In ‘The Default World,’ Naomi Kanakia skewers the hypocrisy of progressive rich kids

REVIEW: The novel is scathingly funny, painfully realistic and relentlessly critical in its view of the world

In a telling encounter near the beginning of Naomi Kanakia’s latest novel, The Default World, Jhanvi, our protagonist, butts heads with Audrey, a member of the Fun Haus, a San Francisco collective house of tech workers where Jhanvi has been staying. Audrey, a white girl influencer and Google employee, is trying to kick Jhanvi out of the apartment, where she has been crashing for the last few days thanks to Henry, an old contact. In addition to being tech workers, the members of the Fun Haus run a sex party “that’s a little bit famous” called “The Guilty Party.” Audrey tells Jhanvi that things have been hard on the roommates lately, what with “the incarceration state. Racism. Injustice, people not getting it.” People all over the city are “being selfish, making San Francisco unlivable.” 

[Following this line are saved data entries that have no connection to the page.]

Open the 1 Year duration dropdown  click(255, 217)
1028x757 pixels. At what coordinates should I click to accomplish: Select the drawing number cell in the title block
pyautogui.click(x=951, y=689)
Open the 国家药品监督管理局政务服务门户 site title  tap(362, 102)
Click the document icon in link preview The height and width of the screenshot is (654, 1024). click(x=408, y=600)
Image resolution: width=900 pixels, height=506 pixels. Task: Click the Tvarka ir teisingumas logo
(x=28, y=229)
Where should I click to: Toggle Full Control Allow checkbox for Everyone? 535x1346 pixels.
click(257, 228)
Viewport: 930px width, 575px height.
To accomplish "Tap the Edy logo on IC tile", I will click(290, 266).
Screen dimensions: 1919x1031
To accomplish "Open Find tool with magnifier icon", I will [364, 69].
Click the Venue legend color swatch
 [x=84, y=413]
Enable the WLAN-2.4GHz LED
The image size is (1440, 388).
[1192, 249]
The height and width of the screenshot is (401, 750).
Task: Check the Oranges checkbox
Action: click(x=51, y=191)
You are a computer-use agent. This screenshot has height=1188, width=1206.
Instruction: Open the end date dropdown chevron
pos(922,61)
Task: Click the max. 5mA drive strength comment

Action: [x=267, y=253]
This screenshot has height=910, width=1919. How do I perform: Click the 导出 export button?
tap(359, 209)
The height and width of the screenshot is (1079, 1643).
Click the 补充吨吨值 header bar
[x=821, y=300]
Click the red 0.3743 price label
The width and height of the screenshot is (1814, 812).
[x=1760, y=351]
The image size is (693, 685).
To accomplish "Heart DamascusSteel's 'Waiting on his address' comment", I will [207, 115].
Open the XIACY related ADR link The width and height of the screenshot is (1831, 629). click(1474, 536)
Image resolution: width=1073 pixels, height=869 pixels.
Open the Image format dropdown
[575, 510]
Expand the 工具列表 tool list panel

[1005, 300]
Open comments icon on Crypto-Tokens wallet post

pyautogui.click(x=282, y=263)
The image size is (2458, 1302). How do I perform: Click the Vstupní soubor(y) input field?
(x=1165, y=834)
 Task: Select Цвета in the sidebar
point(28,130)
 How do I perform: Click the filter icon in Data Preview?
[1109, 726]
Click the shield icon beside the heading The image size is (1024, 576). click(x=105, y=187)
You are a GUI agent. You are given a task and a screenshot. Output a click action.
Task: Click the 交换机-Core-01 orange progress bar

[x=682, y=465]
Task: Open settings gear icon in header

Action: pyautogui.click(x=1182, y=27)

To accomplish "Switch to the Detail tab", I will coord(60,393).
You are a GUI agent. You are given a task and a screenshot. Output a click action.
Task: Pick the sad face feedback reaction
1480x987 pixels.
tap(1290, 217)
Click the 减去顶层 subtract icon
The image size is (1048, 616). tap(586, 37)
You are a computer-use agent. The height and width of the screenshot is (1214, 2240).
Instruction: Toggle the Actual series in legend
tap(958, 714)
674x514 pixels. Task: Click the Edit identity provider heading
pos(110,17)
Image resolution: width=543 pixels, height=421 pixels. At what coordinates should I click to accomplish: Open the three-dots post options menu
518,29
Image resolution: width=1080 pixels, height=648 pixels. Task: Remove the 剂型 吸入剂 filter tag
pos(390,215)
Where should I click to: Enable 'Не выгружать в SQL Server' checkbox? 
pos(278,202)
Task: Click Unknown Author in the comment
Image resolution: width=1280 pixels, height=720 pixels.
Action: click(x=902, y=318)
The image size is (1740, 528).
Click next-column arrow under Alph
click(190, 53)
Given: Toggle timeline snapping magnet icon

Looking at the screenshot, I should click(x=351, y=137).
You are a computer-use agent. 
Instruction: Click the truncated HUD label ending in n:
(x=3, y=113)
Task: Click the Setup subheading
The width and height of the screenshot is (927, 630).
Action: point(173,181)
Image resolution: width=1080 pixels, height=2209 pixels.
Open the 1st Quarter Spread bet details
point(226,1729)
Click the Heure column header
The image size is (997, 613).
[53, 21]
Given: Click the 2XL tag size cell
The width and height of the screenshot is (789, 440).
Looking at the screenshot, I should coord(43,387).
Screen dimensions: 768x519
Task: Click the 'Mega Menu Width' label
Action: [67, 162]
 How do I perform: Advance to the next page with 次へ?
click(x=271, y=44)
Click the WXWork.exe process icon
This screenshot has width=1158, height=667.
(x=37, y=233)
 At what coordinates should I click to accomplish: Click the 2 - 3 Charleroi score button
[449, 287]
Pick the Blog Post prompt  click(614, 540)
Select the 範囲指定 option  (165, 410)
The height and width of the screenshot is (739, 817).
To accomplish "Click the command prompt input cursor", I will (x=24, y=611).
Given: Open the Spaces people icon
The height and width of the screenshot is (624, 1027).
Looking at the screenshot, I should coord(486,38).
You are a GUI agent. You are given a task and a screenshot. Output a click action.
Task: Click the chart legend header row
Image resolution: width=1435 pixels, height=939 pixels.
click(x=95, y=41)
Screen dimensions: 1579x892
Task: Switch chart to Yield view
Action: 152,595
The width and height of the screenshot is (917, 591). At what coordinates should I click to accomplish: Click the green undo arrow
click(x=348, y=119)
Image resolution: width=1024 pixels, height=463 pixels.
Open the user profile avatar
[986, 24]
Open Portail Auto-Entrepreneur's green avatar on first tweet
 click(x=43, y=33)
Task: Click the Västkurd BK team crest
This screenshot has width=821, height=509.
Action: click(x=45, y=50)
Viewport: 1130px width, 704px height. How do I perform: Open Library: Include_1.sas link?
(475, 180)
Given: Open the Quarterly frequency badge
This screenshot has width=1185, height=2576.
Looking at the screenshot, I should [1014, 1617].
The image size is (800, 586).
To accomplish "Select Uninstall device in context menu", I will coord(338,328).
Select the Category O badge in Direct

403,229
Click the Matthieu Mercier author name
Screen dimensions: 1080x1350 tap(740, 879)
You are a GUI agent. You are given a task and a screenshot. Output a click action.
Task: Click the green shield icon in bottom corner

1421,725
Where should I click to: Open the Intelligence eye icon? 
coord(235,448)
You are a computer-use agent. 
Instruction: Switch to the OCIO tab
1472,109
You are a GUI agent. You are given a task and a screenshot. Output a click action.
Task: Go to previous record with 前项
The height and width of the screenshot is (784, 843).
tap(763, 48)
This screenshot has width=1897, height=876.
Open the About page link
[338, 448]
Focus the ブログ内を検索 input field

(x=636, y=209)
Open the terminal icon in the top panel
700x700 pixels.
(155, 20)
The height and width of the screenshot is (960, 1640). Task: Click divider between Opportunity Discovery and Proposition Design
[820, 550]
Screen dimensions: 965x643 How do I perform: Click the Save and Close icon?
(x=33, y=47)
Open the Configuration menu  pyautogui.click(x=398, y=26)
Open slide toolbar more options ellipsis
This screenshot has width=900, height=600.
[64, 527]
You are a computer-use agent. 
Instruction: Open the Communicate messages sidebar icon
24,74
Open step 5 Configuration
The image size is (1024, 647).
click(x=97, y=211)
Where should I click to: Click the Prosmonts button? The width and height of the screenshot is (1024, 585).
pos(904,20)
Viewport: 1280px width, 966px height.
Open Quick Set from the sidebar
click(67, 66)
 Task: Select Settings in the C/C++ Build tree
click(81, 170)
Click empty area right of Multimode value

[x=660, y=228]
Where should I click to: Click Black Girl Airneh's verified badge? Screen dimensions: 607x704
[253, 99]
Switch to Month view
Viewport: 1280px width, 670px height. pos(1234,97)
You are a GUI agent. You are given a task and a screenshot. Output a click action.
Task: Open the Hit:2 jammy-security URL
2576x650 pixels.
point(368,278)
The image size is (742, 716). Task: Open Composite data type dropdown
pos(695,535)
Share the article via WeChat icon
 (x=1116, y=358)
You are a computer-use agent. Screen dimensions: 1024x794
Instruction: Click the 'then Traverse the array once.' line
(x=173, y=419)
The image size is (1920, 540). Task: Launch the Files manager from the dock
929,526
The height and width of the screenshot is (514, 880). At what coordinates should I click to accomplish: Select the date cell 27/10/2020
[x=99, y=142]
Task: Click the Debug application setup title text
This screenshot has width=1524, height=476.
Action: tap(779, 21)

Jhanvi herself is a second-generation Indian-American trans woman with no healthcare or housing: she is ostensibly one of the people whom the roommates are trying to be allies with—shouldn’t they be jumping at the chance to let her crash with them for free? Sure, she cares about injustice, but all she really needs is “a sandwich and a room of her own and a few hundred milligrams of estradiol and spiro.” Jhanvi will spend the rest of the novel trying to understand, befriend and manipulate this household of rich alternative-lifestyle, app-developer, sex-party-throwers into marrying her so that she can be added to one of their corporate health benefits plans, and finally pay for gender-affirming surgeries.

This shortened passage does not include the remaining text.